Required action: Below are several entries. Transcribe exactly those lines that fall from the one with "Vorming en Toerusting (678, 212)" through the one with "santiago (173, 273)", end lines included.

Data shown:
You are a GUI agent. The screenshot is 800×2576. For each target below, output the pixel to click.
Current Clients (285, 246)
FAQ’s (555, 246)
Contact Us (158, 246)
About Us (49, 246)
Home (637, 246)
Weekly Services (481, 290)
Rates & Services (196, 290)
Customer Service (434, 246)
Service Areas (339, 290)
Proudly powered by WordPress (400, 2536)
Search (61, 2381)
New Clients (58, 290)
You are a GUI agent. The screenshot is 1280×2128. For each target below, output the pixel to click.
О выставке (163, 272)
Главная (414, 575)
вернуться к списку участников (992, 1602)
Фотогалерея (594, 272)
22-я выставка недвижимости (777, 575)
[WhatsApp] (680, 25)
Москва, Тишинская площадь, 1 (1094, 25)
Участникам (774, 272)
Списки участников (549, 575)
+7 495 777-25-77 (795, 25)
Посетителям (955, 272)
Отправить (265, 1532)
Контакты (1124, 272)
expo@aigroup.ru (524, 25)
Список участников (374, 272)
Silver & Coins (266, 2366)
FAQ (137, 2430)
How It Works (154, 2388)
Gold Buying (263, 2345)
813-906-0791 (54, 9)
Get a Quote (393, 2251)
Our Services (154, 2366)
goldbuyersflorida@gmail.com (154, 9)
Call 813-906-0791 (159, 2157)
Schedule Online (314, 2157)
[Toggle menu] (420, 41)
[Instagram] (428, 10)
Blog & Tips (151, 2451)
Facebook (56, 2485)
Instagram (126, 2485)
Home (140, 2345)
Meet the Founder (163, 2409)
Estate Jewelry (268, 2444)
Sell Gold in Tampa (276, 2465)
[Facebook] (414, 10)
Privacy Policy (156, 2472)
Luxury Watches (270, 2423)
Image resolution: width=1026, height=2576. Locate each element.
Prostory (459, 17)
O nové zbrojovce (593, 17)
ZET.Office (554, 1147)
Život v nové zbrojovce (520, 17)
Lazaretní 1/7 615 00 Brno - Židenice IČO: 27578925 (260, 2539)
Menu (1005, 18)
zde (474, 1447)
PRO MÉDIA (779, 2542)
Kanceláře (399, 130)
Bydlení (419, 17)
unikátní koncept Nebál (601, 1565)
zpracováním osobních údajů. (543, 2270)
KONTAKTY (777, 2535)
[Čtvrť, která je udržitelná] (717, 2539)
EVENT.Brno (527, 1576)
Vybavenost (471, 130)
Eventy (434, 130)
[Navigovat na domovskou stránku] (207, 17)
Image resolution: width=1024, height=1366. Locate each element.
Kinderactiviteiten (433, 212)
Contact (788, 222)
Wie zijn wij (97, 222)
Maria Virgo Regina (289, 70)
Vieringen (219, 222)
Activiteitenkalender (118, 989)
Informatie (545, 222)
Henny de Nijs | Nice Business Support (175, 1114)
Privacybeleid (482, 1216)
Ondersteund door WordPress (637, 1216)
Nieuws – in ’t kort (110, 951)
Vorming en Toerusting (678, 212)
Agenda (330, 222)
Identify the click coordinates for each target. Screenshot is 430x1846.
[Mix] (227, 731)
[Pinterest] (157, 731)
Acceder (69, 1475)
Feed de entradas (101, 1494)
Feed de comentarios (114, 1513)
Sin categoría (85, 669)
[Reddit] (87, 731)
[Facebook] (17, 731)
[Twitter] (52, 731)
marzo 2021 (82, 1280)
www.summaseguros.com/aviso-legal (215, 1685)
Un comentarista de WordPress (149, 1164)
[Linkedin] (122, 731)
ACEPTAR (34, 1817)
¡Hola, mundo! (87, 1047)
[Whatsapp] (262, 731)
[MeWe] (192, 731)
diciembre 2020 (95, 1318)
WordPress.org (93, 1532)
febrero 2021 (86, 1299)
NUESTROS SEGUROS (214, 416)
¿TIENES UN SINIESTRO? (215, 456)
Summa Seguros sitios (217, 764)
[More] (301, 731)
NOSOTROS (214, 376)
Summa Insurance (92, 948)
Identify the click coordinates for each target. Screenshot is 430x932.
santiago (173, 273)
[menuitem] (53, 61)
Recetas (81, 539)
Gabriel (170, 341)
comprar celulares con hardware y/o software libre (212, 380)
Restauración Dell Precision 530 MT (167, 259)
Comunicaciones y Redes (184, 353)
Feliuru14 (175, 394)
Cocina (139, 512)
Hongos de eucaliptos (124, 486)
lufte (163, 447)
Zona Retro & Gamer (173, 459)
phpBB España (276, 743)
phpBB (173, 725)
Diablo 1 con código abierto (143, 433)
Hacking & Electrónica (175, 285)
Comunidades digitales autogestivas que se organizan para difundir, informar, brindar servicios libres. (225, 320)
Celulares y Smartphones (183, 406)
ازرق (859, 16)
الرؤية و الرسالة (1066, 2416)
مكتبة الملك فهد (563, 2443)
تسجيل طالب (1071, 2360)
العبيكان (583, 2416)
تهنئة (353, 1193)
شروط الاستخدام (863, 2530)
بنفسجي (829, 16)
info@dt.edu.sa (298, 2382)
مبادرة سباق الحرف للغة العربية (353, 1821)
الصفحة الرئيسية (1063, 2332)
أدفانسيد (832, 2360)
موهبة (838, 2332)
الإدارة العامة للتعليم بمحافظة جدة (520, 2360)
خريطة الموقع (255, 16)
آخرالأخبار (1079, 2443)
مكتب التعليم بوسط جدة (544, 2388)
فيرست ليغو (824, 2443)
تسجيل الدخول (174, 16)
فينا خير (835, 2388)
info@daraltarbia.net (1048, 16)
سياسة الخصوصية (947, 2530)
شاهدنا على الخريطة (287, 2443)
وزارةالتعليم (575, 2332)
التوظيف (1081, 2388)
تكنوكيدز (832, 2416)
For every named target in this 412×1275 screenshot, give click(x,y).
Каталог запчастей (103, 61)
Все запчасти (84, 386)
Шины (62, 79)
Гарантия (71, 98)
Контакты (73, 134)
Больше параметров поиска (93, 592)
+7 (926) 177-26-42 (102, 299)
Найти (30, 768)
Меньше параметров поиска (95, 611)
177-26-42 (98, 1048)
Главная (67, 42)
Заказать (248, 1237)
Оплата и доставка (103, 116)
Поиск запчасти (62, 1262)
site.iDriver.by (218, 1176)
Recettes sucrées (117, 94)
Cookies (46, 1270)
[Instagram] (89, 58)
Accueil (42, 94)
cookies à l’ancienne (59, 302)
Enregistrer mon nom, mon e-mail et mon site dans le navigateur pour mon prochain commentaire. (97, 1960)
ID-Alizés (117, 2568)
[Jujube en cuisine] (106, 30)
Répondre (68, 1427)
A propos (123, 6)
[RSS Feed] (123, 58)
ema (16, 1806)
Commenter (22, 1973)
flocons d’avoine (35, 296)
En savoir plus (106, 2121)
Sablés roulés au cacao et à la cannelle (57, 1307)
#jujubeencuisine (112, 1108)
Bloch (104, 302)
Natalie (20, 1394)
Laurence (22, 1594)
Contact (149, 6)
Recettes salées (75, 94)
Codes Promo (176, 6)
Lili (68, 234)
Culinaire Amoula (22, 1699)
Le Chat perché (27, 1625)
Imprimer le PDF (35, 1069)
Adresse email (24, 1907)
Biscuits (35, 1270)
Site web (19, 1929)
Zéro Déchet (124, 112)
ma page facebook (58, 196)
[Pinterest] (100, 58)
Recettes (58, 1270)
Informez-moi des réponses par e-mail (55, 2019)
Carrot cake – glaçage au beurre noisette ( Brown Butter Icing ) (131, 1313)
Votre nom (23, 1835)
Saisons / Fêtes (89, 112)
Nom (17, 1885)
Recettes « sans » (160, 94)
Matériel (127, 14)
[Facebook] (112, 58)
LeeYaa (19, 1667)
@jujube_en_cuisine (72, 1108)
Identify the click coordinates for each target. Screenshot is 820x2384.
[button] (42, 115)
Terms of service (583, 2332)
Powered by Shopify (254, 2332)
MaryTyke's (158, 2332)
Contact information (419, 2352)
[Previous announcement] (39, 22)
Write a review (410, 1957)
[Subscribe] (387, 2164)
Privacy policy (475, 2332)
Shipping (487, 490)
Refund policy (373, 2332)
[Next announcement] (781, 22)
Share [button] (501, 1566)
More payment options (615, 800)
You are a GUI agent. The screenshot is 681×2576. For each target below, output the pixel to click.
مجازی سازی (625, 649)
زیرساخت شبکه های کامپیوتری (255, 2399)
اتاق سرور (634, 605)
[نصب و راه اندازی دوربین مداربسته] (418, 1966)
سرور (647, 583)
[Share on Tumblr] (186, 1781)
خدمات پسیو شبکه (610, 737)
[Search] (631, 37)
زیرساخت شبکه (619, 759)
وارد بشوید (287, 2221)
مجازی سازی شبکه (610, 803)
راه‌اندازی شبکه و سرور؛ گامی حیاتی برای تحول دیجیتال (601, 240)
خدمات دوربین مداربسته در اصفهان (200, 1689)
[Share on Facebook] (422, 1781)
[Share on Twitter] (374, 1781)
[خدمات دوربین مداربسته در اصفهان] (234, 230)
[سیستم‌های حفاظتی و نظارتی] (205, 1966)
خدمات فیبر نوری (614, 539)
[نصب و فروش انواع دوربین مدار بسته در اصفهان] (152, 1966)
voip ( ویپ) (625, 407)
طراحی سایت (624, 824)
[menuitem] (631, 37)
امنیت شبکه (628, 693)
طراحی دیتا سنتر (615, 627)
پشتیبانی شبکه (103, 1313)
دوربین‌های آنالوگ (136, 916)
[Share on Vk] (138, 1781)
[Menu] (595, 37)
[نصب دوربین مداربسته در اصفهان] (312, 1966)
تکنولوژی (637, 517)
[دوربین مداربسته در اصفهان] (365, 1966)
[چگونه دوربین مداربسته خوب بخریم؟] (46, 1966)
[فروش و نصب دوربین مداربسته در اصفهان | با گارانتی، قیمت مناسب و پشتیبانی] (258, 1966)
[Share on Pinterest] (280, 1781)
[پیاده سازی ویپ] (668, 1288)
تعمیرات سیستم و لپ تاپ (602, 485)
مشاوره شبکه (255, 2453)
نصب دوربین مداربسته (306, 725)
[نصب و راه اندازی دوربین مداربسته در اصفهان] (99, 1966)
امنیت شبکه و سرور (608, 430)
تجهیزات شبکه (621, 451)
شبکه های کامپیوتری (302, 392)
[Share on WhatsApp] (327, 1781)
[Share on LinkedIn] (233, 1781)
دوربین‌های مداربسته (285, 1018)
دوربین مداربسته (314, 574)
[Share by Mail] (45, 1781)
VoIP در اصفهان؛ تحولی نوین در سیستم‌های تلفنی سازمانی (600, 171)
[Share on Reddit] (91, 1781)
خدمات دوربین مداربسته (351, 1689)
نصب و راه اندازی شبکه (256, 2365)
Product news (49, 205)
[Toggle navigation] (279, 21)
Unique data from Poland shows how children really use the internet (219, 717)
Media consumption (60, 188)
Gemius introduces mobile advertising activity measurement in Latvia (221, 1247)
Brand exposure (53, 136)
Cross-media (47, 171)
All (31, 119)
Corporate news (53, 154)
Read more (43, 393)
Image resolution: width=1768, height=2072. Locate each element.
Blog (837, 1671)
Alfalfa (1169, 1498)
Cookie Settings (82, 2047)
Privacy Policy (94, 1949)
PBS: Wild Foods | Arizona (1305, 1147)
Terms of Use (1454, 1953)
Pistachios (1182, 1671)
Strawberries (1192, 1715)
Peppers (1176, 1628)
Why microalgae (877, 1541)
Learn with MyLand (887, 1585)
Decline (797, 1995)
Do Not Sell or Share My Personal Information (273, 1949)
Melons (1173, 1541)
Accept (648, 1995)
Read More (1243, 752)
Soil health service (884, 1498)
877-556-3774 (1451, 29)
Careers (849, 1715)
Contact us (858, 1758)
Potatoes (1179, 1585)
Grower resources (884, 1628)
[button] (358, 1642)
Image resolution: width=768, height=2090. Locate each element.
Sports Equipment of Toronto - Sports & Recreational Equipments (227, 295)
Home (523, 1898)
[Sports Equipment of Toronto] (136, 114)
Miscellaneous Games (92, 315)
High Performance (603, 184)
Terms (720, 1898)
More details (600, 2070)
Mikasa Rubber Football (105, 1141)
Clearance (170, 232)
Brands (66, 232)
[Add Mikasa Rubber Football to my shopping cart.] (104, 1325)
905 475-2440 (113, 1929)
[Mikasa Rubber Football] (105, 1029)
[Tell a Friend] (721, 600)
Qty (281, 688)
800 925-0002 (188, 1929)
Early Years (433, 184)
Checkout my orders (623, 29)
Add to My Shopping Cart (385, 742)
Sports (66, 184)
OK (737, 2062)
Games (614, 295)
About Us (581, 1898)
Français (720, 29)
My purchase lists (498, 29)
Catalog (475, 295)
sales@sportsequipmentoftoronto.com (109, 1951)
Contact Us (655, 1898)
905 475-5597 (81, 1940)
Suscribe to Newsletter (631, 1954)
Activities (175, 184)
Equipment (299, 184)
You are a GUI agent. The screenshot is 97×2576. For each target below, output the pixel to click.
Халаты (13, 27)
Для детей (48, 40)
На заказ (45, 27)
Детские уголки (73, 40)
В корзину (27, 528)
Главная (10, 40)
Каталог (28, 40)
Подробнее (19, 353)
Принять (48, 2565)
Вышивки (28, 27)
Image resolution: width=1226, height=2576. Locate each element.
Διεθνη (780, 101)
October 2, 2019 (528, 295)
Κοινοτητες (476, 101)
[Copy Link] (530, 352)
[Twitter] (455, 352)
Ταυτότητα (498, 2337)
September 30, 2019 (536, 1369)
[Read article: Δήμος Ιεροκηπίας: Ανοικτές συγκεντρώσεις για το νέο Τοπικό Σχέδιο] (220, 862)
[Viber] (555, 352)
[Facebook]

Answer below:
Vorming en Toerusting (678, 212)
Agenda (330, 222)
Identify the click coordinates for each target. Screenshot is 430x1846.
[Mix] (227, 731)
[Pinterest] (157, 731)
Acceder (69, 1475)
Feed de entradas (101, 1494)
Feed de comentarios (114, 1513)
Sin categoría (85, 669)
[Reddit] (87, 731)
[Facebook] (17, 731)
[Twitter] (52, 731)
marzo 2021 (82, 1280)
www.summaseguros.com/aviso-legal (215, 1685)
Un comentarista de WordPress (149, 1164)
[Linkedin] (122, 731)
ACEPTAR (34, 1817)
¡Hola, mundo! (87, 1047)
[Whatsapp] (262, 731)
[MeWe] (192, 731)
diciembre 2020 (95, 1318)
WordPress.org (93, 1532)
febrero 2021 (86, 1299)
NUESTROS SEGUROS (214, 416)
¿TIENES UN SINIESTRO? (215, 456)
Summa Seguros sitios (217, 764)
[More] (301, 731)
NOSOTROS (214, 376)
Summa Insurance (92, 948)
Identify the click coordinates for each target. Screenshot is 430x932.
santiago (173, 273)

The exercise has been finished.